### Work instructions:
Rewrite the lines between the one holding "Where should I click to: Click the En" and the one holding "(x=2194, y=51)", inclusive, in full, scaling only the answer coordinates by 1.35 and rounding each to a whole number with halves rounded up.

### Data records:
_ _ _ _
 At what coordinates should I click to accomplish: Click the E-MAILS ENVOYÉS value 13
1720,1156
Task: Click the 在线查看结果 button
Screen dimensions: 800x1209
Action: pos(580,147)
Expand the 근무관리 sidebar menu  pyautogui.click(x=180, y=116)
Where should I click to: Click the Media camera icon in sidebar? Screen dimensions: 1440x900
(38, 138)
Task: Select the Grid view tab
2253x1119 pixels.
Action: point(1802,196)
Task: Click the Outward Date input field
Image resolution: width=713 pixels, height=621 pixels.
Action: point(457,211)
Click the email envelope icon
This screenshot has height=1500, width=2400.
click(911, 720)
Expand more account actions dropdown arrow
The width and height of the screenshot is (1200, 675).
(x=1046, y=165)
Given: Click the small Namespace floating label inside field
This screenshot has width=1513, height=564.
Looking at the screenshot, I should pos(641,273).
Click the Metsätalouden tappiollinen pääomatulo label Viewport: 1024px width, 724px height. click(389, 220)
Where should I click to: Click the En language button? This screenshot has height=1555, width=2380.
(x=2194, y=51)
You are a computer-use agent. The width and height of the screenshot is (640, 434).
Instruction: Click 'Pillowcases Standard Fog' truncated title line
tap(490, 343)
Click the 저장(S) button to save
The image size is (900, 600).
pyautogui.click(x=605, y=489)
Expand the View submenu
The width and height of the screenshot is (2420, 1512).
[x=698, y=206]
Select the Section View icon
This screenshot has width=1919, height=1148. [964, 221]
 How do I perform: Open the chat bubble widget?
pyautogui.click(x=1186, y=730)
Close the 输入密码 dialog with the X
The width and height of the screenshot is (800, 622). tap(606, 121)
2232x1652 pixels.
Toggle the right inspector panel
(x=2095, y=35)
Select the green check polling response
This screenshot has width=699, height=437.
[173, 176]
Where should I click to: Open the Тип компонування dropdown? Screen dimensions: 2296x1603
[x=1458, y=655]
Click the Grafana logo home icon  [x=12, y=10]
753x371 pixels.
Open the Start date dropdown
_ _ _ _
### Task output:
Where should I click to: Click the En language button? This screenshot has height=1555, width=2380.
(x=2962, y=69)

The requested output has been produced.